PROMPT> Check every line below for the word "footer" and show those that hold it.

------ RECORDS FOR THIS TASK

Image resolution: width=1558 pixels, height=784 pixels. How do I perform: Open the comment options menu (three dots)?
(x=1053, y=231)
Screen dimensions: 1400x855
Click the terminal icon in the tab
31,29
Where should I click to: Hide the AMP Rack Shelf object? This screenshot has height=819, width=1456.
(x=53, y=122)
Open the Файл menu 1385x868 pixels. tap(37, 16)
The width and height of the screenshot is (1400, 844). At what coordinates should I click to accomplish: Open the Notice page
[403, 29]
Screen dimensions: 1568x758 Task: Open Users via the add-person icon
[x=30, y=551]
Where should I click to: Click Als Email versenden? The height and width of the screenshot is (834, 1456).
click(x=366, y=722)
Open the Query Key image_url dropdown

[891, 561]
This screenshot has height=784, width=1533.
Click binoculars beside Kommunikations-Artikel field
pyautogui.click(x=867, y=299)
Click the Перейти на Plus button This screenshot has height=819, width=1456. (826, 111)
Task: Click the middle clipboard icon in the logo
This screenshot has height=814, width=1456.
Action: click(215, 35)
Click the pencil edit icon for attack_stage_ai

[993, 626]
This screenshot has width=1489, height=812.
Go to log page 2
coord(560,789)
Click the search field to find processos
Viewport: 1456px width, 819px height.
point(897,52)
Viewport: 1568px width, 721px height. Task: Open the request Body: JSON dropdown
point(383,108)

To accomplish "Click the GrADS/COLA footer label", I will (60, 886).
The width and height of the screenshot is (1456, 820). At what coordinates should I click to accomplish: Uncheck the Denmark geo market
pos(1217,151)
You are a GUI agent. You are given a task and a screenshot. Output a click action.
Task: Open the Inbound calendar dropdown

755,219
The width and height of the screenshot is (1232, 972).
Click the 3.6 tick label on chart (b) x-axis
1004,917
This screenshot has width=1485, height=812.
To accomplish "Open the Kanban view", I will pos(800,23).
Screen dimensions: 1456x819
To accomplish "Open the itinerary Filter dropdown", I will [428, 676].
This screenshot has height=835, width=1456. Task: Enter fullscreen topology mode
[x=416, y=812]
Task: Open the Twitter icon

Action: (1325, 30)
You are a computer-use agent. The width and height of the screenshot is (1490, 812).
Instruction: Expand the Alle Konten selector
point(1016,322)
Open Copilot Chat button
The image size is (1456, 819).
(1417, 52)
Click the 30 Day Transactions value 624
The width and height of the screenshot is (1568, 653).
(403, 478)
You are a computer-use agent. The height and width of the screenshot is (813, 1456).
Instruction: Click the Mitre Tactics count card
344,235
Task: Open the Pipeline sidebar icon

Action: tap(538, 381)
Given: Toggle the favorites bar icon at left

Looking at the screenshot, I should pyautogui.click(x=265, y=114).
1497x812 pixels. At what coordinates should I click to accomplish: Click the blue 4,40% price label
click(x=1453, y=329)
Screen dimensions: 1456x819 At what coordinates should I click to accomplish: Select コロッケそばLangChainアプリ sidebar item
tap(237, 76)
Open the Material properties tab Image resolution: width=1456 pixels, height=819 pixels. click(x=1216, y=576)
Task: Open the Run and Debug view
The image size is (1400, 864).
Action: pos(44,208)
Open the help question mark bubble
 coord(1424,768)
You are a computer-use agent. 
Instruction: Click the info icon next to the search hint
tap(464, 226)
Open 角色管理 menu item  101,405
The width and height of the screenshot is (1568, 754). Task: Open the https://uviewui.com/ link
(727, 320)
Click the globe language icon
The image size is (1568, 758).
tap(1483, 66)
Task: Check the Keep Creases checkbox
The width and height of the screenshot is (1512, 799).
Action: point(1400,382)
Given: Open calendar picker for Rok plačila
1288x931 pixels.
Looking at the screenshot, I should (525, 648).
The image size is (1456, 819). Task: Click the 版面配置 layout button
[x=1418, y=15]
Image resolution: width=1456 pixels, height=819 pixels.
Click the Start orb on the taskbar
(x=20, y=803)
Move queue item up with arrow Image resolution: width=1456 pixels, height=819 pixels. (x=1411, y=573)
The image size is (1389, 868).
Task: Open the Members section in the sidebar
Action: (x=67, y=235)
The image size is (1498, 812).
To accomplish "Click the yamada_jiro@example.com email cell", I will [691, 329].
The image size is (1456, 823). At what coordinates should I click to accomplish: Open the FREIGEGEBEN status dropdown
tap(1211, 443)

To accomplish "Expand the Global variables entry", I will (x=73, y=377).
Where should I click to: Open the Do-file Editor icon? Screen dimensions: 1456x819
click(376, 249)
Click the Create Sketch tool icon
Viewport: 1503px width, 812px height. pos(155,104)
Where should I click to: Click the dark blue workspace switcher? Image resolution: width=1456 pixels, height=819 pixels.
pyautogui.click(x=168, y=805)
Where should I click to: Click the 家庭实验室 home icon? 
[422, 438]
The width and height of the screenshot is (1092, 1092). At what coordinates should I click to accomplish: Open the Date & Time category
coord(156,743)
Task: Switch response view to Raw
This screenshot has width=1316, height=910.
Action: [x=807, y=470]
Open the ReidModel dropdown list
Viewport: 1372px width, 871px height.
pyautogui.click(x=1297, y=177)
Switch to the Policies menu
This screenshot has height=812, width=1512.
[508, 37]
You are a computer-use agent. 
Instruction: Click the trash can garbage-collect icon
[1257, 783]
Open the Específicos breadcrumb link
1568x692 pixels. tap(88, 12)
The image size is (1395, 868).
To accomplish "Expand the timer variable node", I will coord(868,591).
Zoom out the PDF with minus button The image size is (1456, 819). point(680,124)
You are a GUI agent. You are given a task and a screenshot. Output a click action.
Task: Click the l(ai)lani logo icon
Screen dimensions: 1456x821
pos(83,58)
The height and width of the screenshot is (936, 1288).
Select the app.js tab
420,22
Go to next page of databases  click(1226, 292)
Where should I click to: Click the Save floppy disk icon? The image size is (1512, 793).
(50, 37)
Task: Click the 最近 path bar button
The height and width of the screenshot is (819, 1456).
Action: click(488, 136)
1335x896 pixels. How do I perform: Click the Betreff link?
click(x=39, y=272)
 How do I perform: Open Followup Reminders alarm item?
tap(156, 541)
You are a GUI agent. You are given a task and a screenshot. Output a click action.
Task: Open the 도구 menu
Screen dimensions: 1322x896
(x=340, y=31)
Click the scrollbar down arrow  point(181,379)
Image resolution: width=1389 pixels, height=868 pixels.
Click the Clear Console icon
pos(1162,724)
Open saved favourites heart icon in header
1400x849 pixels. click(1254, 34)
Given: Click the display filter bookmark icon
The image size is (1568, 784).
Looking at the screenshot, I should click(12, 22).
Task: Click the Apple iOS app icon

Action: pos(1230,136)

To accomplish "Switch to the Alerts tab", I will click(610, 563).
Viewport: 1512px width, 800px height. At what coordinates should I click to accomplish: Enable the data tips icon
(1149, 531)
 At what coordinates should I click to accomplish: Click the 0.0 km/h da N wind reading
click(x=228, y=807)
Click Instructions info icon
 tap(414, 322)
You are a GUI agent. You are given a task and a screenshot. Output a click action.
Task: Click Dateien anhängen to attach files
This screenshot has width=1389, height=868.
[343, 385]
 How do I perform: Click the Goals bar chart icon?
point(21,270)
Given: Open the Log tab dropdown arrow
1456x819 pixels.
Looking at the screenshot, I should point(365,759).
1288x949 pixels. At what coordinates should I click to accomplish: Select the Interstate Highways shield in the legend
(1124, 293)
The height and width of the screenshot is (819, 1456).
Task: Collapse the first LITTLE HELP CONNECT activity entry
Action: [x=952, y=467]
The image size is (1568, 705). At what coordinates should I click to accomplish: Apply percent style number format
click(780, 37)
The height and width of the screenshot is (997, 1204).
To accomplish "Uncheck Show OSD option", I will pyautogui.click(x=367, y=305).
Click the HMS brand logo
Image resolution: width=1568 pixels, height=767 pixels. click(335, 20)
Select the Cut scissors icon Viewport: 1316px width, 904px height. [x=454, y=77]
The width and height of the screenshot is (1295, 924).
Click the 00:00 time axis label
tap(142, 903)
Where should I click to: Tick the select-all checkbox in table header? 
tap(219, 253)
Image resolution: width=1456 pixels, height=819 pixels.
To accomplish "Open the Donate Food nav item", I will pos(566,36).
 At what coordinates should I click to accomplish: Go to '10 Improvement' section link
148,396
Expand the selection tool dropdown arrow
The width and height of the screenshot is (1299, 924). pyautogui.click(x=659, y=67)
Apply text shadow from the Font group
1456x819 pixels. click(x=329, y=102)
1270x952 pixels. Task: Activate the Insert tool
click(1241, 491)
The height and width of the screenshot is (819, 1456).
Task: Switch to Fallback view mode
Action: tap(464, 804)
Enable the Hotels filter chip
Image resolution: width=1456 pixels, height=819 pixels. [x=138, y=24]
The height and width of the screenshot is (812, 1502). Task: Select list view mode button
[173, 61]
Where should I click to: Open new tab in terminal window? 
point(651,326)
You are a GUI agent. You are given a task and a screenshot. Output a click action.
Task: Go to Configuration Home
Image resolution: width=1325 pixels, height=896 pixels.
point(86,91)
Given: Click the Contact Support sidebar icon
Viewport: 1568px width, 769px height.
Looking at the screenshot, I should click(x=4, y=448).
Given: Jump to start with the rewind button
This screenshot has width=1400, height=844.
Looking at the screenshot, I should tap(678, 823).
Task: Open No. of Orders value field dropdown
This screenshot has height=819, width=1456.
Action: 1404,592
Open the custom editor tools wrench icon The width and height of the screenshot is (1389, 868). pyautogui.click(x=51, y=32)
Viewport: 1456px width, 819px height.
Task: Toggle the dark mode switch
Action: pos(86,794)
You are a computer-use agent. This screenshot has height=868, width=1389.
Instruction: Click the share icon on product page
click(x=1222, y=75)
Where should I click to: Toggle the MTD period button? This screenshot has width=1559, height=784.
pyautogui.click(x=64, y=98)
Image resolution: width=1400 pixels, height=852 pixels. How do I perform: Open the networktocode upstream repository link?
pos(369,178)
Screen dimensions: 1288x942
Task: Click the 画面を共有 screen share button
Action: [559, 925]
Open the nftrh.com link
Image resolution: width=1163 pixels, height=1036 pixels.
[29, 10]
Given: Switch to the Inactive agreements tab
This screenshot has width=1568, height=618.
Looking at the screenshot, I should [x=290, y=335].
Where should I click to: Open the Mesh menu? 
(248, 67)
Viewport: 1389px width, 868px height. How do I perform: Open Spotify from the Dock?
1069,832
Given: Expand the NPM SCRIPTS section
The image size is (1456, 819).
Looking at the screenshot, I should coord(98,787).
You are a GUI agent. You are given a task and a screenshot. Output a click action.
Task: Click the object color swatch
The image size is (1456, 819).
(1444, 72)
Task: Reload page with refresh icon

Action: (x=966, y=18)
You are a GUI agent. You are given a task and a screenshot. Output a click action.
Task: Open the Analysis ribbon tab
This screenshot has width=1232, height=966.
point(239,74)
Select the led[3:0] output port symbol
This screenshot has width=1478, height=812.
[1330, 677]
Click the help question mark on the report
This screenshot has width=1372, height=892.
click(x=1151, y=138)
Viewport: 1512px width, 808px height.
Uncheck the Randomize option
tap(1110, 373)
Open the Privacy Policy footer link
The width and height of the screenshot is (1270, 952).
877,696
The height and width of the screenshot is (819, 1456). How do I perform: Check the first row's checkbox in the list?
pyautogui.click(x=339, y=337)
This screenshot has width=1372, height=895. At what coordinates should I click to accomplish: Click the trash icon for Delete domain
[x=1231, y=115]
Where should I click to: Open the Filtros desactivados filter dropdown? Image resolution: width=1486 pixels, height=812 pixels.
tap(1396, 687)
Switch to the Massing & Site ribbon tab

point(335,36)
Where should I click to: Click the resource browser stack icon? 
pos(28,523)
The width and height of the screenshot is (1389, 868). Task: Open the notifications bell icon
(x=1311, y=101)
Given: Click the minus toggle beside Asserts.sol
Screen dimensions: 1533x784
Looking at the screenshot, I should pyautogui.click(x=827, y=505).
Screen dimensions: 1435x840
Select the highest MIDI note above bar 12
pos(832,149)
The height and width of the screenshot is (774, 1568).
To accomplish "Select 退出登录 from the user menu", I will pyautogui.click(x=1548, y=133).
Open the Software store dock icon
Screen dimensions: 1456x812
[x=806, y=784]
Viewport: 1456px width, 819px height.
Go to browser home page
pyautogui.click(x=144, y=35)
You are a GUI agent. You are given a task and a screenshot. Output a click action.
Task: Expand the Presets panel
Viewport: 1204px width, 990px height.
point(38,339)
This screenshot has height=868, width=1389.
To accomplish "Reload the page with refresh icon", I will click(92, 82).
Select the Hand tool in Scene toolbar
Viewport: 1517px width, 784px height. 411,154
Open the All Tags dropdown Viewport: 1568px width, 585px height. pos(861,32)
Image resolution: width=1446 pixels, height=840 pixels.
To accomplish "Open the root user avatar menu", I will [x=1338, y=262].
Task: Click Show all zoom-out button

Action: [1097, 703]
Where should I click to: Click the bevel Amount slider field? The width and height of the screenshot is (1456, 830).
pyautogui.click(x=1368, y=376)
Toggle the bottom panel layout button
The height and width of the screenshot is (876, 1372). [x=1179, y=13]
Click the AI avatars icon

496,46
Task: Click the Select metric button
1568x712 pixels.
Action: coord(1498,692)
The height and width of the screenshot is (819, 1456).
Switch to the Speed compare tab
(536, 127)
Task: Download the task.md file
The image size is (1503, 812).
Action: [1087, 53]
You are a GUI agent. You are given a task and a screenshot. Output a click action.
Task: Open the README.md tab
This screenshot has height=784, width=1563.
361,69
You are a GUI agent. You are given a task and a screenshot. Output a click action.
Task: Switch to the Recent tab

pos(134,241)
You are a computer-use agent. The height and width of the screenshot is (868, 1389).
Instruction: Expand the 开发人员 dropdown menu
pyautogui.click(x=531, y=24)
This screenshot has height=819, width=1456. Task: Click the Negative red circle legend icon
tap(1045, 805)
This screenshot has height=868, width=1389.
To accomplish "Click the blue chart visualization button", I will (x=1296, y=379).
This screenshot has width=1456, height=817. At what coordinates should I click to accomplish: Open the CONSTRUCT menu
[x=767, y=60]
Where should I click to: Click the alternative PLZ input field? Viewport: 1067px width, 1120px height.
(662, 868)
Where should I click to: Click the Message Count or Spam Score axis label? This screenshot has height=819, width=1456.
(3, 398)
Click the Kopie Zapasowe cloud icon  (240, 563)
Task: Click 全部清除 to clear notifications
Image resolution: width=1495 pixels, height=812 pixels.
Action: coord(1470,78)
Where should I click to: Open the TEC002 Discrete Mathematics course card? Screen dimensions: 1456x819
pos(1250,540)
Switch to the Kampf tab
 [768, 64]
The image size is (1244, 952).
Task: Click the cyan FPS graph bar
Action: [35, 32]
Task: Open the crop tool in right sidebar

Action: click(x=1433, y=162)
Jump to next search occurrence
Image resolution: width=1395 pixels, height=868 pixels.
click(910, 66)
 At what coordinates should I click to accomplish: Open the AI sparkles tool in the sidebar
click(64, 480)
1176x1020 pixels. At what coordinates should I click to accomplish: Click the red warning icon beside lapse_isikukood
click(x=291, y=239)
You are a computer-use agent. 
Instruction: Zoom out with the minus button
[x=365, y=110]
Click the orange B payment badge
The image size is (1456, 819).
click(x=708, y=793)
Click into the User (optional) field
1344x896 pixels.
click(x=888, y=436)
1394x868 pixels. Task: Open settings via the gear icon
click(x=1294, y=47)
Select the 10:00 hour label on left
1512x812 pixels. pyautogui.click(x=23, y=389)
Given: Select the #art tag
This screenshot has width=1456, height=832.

------------

TASK RESPONSE>
To accomplish "Click the GrADS/COLA footer label", I will (60, 886).
Open the Privacy Policy footer link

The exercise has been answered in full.